*Data for analysis*:
·····

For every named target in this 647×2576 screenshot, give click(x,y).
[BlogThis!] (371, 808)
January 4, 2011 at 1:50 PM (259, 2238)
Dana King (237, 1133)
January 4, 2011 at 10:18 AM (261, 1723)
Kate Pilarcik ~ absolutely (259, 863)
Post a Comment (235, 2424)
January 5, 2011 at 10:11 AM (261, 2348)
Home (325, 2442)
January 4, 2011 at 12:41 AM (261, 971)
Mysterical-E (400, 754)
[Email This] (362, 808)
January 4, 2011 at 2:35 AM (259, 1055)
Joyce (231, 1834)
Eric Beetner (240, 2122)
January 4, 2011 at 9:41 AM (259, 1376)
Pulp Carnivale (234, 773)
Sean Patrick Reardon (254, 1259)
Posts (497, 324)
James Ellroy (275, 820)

·····

*Exercise*: Your answer should consist of every record, printed exactly as given.

*Answer space*:
For every named target in this 647×2576 screenshot, give click(x,y).
[BlogThis!] (371, 808)
January 4, 2011 at 1:50 PM (259, 2238)
Dana King (237, 1133)
January 4, 2011 at 10:18 AM (261, 1723)
Kate Pilarcik ~ absolutely (259, 863)
Post a Comment (235, 2424)
January 5, 2011 at 10:11 AM (261, 2348)
Home (325, 2442)
January 4, 2011 at 12:41 AM (261, 971)
Mysterical-E (400, 754)
[Email This] (362, 808)
January 4, 2011 at 2:35 AM (259, 1055)
Joyce (231, 1834)
Eric Beetner (240, 2122)
January 4, 2011 at 9:41 AM (259, 1376)
Pulp Carnivale (234, 773)
Sean Patrick Reardon (254, 1259)
Posts (497, 324)
James Ellroy (275, 820)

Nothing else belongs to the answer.